Jamais eu de baisse d’amour ?
Jamais. Le Milan AC c’est mon club, le club de ma vie. Et je crois même que les années de galère n’ont fait que renforcer mon sentiment d’appartenance.
Montella, tu en penses quoi ?
Je ne veux plus jamais entendre parler de Vincenzo Montella ! Blague à part, oui le changement était inévitable. Il a eu 90% de l’effectif très tôt pour préparer la saison et tu as l’impression qu’à Milanello c’était les vacances. C’était à se demander ce que les mecs faisaient durant la semaine. Aucun plan de jeu, aucune équipe type et une condition physique pitoyable. De plus il n’a jamais réussi à créer un groupe, ce qui est la base de tout.
Et c’est d’ailleurs ce que j’attendais principalement de Gattuso. Il est en train de réaliser ça et on voit directement les résultats.

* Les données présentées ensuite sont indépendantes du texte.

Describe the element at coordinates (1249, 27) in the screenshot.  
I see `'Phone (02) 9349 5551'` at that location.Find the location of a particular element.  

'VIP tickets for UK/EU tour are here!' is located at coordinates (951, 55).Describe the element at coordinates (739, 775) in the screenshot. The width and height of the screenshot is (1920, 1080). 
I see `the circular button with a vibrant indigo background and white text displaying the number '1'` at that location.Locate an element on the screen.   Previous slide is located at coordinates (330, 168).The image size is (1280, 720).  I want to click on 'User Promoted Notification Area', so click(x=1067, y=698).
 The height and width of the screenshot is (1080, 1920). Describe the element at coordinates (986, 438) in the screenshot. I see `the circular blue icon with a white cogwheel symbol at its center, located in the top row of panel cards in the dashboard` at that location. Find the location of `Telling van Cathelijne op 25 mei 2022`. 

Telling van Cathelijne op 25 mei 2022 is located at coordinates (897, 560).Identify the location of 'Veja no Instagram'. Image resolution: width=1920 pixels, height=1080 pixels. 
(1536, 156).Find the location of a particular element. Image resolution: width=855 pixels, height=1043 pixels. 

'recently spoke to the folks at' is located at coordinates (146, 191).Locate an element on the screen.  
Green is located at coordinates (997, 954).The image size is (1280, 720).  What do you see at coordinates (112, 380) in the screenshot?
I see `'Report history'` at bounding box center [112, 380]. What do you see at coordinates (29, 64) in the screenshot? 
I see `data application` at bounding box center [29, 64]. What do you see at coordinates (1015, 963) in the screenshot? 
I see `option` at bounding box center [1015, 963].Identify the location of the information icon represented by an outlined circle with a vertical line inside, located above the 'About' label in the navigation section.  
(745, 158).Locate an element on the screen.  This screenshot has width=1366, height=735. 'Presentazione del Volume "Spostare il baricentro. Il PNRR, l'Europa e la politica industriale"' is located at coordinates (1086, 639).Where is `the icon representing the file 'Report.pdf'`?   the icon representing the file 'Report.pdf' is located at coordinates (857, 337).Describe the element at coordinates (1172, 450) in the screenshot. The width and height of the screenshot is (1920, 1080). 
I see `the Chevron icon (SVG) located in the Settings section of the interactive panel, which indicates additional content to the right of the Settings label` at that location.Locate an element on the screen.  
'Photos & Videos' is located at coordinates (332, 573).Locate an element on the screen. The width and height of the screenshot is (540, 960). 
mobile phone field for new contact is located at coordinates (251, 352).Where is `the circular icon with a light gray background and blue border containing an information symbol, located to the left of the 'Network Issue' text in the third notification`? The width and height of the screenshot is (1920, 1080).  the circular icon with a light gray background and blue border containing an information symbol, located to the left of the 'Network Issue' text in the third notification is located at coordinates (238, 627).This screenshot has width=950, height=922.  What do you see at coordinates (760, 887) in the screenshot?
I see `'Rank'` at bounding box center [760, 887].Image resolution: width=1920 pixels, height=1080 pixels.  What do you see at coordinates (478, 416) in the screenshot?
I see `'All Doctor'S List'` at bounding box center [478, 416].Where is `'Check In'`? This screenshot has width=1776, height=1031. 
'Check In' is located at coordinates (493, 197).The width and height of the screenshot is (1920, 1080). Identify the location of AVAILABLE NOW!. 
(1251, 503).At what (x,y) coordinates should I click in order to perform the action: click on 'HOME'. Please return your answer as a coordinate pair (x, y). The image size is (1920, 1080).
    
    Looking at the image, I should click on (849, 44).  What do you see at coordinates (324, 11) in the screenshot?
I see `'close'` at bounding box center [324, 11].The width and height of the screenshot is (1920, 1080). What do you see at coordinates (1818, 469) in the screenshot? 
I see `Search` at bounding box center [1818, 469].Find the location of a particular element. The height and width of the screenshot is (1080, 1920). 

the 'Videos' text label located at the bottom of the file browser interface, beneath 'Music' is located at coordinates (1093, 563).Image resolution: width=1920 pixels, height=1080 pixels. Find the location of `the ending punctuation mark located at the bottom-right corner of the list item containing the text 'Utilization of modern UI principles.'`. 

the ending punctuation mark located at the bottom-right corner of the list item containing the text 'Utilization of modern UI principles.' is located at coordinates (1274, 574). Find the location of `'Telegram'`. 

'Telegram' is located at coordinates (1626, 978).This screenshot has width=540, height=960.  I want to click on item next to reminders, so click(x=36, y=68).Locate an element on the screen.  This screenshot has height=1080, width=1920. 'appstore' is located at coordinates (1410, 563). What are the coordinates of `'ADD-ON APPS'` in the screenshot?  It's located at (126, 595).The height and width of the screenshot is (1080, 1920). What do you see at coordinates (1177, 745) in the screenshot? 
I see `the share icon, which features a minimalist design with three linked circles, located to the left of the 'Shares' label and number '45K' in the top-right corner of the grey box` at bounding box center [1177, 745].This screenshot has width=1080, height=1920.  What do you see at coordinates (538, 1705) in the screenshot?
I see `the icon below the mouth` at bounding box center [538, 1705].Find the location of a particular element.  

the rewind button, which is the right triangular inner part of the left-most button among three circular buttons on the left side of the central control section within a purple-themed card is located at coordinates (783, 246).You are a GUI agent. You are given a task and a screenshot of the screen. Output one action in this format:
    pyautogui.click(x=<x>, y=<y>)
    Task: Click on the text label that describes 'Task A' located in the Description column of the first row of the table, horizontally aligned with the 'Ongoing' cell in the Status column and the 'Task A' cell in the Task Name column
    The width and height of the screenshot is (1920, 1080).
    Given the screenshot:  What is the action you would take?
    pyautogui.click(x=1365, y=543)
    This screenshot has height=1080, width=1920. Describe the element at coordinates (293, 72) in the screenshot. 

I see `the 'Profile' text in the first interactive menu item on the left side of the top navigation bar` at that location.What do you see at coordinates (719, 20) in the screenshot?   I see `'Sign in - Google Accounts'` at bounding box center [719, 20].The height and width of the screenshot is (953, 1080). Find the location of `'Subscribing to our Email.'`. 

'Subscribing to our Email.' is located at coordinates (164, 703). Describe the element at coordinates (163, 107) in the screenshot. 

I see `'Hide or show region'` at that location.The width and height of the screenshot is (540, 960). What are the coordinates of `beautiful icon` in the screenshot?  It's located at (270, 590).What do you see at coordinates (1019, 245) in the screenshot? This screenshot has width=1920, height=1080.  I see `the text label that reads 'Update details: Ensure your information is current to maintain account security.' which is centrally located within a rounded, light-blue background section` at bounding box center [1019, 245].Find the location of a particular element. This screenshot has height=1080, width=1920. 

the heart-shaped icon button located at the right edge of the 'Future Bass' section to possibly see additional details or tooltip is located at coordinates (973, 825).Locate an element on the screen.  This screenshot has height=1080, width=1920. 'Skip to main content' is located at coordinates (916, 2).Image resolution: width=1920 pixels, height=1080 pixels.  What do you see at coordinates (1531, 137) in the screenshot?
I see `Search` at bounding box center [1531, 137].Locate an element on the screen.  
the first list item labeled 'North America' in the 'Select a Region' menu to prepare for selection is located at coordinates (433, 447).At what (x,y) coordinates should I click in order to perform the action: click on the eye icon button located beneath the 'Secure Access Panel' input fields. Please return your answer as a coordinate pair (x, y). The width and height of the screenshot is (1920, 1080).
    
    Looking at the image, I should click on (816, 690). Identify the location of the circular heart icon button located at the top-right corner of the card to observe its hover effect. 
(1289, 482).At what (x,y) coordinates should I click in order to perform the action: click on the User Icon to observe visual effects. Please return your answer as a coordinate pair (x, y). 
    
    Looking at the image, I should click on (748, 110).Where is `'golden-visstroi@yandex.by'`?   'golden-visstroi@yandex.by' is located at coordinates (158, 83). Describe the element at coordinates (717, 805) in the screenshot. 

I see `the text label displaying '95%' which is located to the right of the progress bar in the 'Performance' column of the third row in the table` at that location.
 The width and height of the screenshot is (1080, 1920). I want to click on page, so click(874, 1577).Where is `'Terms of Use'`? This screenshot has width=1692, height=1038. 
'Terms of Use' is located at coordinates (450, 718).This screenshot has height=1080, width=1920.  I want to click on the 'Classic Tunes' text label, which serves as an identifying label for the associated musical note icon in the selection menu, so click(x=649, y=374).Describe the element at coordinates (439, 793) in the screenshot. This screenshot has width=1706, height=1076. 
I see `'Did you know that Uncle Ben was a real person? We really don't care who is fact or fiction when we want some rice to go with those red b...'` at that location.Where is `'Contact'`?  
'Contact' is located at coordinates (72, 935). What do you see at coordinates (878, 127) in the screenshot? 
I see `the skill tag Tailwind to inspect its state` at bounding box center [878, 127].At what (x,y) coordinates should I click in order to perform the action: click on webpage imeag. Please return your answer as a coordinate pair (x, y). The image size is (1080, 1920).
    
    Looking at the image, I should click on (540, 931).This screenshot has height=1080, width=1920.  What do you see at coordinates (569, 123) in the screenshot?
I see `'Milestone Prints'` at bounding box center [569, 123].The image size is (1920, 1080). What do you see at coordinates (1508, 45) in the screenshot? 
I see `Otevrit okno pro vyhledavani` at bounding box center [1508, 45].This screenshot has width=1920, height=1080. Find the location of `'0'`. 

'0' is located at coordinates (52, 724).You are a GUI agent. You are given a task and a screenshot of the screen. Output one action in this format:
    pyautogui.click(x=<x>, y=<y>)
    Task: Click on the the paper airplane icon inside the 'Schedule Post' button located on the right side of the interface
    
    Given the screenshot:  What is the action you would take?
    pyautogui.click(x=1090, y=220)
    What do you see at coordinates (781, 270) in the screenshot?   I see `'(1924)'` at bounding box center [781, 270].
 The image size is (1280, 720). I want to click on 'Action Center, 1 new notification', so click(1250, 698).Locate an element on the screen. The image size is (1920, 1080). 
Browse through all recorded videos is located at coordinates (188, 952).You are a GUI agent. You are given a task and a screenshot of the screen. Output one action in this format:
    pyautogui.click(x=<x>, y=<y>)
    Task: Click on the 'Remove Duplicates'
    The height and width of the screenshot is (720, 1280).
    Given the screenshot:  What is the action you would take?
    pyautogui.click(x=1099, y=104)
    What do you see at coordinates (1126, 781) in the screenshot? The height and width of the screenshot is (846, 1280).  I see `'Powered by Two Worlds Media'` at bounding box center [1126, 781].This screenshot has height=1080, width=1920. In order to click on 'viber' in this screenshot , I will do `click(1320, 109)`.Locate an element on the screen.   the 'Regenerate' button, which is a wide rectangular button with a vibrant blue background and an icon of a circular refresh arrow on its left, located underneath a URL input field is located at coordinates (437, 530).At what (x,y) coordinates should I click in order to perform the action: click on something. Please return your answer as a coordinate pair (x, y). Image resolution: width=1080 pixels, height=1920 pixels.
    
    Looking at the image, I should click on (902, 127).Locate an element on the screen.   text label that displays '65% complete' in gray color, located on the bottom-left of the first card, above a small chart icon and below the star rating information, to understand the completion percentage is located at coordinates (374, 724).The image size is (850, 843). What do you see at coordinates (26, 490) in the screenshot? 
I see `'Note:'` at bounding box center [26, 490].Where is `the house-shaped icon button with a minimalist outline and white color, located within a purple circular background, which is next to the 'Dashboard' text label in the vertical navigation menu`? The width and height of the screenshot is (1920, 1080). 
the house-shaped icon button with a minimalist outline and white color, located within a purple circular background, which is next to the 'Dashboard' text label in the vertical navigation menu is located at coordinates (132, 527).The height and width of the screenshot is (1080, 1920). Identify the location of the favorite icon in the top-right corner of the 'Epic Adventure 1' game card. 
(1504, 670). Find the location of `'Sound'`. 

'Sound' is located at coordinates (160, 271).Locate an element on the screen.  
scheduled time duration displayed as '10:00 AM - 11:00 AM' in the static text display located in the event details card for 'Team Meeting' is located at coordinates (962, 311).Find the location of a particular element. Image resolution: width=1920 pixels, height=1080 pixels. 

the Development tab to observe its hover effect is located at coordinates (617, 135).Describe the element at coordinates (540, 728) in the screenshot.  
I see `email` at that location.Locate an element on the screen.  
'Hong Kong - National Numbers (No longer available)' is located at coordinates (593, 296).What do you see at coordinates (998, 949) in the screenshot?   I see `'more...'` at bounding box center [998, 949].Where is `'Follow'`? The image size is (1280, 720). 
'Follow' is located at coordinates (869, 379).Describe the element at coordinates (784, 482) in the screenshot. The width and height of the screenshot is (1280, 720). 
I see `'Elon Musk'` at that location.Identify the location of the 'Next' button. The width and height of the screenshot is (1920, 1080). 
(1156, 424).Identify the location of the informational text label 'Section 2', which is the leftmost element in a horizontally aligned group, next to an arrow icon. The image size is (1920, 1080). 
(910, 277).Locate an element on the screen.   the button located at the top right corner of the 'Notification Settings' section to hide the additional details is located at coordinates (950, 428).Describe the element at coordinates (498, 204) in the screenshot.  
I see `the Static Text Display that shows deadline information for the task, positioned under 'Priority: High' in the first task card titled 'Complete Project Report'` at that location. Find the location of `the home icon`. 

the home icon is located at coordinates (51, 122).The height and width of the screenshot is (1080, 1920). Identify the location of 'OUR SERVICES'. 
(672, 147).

Sentiment d’appartenance, groupe, condition physique sont les bases pour bien repartir. Gattuso apporte et on verra ce que cela va donner sur la fin de la saison.
Et Gattuso ?
Pour moi il incarne le Milan à l’état pur. Il fait du bien à l’environnement et aux supporters. Il y a eu un vrai impact sur les joueurs également. Après à mon goût la prolongation de contrat est prématurée. J’aurais attendu la fin de saison sincèrement. Je reste convaincu qu’il faut un coach confirmé pour ce type de projet mais j’espère me tromper car j’ai vraiment envie de renaître avec Gattuso.
Pour toi, c’est quoi l’Inter ?
Pour l’inter c’est tout simplement l’ennemi numéro un. Je hais ce club, je hais ses couleurs. C’est vraiment le rival dans toute sa splendeur et le derby est pour moi le match le plus important de la saison. Sans aucun doute. Mais dans le fond, heureusement qu’ils existent pour qu’on puisse rigoler un peu !
Quel est ton meilleur souvenir lié à Milan ? Et le pire ?
Le meilleur souvenir c’est pour moi la Ligue des Champions en 2007. En 2003 j’ai de beaux souvenirs mais j’étais plus jeune. En 2007 j’ai pu la vivre à fond. Et puis c’était la revanche de cette nuit qui n’a jamais existé à Istanbul. Istanbul c’est d’ailleurs mon pire souvenir (défaite en finale contre Liverpool, aux tirs aux buts, après avoir mené 3-0), je sais je ne suis pas très original. Mais quel traumatisme. J’en fais encore des cauchemars je peux te l’assurer.
J’ai aussi un souvenir marquant c’est le match en 2004 Milan Brescia où l’on fête le Scudetto. C’était le dernier match de Baggio et j’étais dans les tribunes. Un souvenir fantastique.
Tu dirais que l’AC Milan représente quoi pour toi ?
Pour moi l’AC Milan c’est tout. C’est au-delà de la passion. Je vie véritablement et je calque ma vie en fonction du club. La semaine je n’attends qu’une chose, le match du Milan et peu importe la situation du club. Il a également une grosse valeur car il représente mes années vécues en Italie, un pays qui m’a accueilli et qui est devenu ma deuxième maison. Comme on dit en Italie « Forza Milan, finché morte non ci separi » (Jusqu’à ce que la mort nous sépare).